Stephens has unsuccessfully tried to increase the cigarette tax twice before. He is still gauging the support from his party before introducing the measure when the legislative session starts on Jan. 10.
So far, the Republican leadership has indicated that they do not support Stephens’ cigarette tax since it is a tax increase, Stephens said.
“The leadership is not willing to budge because it is a tax,” he said.
Marshall Guest, a spokesperson for House Speaker David Ralston, R-Blue Ridge, said Ralston does not support hiking the cigarette tax.
“The speaker has strong reservations about this proposal, and his position is unchanged from last year,” Guest said.
And Republican Gov.-elect Nathan Deal would also not support a cigarette tax hike, according to an e-mailed statement from his spokesperson Brian Robinson.
“The state faces many pressing priorities, and the new mandates forced on Georgia through Obamacare will further squeeze our Medicaid dollars,” Robinson wrote. “The governor-elect will continue the court battle against Obamacare’s mandates on behalf of Georgia taxpayers. He does not support tax increases.”

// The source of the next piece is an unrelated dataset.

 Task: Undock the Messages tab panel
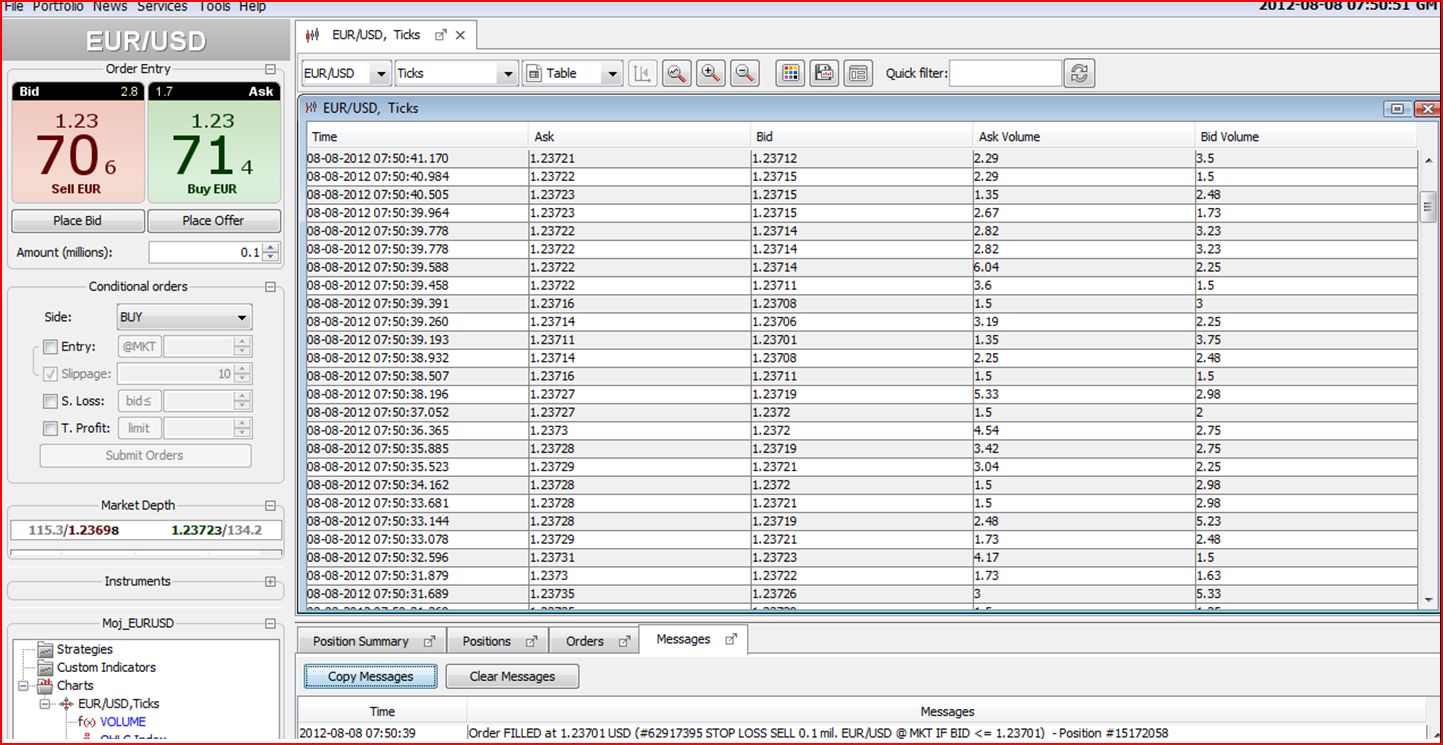(x=730, y=639)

Meanwhile, the Democratic caucus in the Georgia House of Representatives has not taken a position on hiking the cigarette tax, according to Rep. Stacey Abrams, D-Atlanta, the newly elected leader of the minority party.
This year will require an intense look at tax increases and cuts, Abrams said, and the cigarette tax will be a critical one to consider since it could be beneficial to the state. She co-sponsored legislation for the tax increase last year.  
“I will strongly urge the caucus to give it reconsideration,” she said.
If the Georgia House of Representatives and Senate approve the tax increase, it could generate $400 million to pay for Medicaid, which provides health insurance to some low-income residents, and PeachCare for Kids, which provides health care to some people younger than 18 who are not eligible for Medicaid, Stephens said.
In turn, that could help Georgia draw $1 billion in matching federal money, he added.
According to the latest estimates, the state is facing an approximate $1.5 billion budget shortfall in the coming fiscal year, Stephens said. Medicaid almost always has a deficit, he added.
Stephens explained that smokers on Medicaid don’t pay higher premiums for insurance. But smokers insured by private companies have to pay more because tobacco causes diseases and millions in health care costs.   
“It’s a given,” he said. “You are going to get sick if you do it long enough.”
Those on Medicaid should not be piggybacking the cost of their smoking-related illnesses on to taxpayers, Stephens said.  
“The truth is, we should not be subsidizing Medicaid health care cost on the backs of the taxpayer after (supplying) cheap tobacco to that group,” he said.
Earlier this month, voters rejected a $10 car tag fee that would have helped raise $80 million a year needed to increase the number of Level 1 trauma centers in Georgia. A chunk of the money levied from the $1 cigarette tax increase could also be diverted to fix the state’s trauma care system, Stephens said.
“That could be a use of some of that money,” he said.
Stephens said he is not a smoker. But his father-in-law, James Anderson, was. He died in 1989 from a smoking related illness, leaving Stephens with a vested interest in this cause.
“It puts a lump in my throat every time I talk about it. That product killed her dad,” he said, referring to his wife, Janice.